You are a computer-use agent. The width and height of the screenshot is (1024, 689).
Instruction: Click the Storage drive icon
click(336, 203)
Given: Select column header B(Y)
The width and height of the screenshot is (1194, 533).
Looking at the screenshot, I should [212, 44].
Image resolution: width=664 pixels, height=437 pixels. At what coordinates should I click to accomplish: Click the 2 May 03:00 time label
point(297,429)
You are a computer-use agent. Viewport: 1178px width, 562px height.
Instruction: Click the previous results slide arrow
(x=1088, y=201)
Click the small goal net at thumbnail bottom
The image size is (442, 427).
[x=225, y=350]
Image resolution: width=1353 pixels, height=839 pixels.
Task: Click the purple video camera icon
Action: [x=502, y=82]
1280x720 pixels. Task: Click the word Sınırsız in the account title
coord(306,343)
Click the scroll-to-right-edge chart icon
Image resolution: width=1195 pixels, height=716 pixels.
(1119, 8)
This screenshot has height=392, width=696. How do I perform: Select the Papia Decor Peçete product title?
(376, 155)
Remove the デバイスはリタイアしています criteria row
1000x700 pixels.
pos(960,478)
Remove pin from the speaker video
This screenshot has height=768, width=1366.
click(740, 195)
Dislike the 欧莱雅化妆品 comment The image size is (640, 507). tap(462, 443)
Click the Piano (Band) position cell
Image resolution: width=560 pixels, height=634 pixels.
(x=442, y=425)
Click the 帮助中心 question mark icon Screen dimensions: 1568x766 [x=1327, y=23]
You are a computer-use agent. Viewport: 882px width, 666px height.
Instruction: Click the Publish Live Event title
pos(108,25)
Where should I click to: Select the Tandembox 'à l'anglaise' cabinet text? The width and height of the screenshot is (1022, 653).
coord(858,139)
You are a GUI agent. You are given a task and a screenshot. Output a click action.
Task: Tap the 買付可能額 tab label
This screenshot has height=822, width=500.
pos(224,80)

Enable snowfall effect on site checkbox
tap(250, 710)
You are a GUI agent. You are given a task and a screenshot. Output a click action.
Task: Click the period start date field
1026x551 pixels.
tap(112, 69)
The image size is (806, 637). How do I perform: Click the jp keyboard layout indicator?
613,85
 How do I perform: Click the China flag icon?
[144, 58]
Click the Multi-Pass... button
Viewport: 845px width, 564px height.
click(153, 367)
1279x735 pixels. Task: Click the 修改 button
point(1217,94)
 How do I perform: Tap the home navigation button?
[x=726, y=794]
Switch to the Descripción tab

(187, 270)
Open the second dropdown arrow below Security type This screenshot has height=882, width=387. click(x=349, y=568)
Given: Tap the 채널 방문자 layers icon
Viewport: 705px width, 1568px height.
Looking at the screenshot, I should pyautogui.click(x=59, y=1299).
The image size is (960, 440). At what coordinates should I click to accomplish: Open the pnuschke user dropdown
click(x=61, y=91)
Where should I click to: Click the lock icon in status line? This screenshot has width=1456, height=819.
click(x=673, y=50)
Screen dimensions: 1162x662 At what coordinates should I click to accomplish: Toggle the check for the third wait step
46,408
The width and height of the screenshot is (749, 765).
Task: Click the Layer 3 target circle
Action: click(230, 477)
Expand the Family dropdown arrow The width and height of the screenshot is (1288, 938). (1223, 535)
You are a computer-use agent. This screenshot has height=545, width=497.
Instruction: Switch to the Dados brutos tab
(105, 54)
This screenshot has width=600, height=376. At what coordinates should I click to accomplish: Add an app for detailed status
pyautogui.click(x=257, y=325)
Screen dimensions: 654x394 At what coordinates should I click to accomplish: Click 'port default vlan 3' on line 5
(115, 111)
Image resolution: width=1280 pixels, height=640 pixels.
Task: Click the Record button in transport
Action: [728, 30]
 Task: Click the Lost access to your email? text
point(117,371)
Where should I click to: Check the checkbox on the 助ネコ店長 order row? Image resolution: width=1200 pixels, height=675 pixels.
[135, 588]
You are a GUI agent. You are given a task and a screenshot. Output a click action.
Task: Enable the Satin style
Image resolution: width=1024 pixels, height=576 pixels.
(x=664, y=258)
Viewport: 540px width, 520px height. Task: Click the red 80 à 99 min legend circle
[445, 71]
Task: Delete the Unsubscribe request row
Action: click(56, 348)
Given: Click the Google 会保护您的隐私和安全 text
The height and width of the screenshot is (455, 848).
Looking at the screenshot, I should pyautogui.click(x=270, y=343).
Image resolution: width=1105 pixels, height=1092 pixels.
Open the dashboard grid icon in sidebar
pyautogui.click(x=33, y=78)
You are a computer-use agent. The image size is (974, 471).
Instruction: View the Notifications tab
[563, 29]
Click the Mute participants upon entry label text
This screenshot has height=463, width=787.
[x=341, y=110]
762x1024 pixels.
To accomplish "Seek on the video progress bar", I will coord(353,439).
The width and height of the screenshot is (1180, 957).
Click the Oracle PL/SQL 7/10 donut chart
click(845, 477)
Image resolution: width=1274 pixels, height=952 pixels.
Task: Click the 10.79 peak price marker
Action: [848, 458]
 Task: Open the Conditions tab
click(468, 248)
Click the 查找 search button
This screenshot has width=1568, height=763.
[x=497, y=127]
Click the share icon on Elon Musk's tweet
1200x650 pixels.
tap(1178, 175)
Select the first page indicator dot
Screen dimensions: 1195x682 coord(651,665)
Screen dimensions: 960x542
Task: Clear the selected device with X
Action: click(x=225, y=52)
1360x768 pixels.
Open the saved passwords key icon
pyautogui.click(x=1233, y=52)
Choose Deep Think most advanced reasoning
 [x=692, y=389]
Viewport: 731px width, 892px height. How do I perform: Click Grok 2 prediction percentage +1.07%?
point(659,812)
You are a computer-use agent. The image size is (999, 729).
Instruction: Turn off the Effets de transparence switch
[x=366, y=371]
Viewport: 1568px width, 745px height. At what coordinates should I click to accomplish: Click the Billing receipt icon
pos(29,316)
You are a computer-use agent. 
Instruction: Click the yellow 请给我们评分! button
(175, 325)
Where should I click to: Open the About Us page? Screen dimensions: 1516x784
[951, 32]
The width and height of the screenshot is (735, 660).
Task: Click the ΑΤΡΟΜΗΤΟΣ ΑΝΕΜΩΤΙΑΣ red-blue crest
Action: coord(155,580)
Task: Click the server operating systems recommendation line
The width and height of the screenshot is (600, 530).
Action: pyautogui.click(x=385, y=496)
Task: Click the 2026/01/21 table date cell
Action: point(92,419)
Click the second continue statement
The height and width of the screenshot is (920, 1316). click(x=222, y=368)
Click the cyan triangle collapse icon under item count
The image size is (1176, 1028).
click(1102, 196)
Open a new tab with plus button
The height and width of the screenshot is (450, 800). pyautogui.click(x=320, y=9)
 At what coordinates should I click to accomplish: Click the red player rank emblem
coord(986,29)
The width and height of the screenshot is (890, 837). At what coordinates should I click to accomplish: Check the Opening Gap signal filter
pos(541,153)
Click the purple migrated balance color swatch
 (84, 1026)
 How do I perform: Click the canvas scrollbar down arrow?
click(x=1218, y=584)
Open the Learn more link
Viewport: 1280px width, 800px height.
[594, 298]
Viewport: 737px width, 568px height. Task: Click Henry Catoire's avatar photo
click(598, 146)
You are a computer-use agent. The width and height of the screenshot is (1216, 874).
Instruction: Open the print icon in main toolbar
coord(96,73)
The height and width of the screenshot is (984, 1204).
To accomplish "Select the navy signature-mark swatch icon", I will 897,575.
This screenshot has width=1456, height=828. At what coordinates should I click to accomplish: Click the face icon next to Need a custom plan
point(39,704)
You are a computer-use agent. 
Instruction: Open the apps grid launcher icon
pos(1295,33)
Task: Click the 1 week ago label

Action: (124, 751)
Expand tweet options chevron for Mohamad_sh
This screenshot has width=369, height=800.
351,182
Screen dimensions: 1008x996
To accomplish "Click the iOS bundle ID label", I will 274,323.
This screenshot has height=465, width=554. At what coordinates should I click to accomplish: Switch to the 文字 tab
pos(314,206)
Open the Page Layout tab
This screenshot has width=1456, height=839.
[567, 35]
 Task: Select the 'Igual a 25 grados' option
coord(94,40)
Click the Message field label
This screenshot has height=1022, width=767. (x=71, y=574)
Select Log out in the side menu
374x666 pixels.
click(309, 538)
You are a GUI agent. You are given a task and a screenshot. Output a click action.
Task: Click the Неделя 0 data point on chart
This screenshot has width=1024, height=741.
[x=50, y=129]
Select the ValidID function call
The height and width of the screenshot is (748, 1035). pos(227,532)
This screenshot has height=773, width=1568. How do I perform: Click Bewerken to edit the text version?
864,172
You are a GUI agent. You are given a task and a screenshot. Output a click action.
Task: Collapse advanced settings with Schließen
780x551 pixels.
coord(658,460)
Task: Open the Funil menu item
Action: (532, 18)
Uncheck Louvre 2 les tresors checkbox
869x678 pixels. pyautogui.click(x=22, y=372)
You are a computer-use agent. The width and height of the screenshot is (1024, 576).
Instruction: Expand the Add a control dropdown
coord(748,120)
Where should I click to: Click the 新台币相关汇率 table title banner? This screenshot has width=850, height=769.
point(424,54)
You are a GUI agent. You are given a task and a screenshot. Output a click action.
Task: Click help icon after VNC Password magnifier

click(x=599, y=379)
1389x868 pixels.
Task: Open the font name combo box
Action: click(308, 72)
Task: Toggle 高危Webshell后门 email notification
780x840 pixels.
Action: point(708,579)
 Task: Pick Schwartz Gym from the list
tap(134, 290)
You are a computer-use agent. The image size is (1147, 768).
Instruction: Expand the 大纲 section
--
• **Instructions to follow**:
Reproduce exactly the lines of the records above from the one with "Click the scroll-to-right-edge chart icon" to the one with "Remove the デバイスはリタイアしています criteria row", both included, and leave out everything else.

• **Answer box**:
Click the scroll-to-right-edge chart icon
Image resolution: width=1195 pixels, height=716 pixels.
(1119, 8)
This screenshot has height=392, width=696. How do I perform: Select the Papia Decor Peçete product title?
(376, 155)
Remove the デバイスはリタイアしています criteria row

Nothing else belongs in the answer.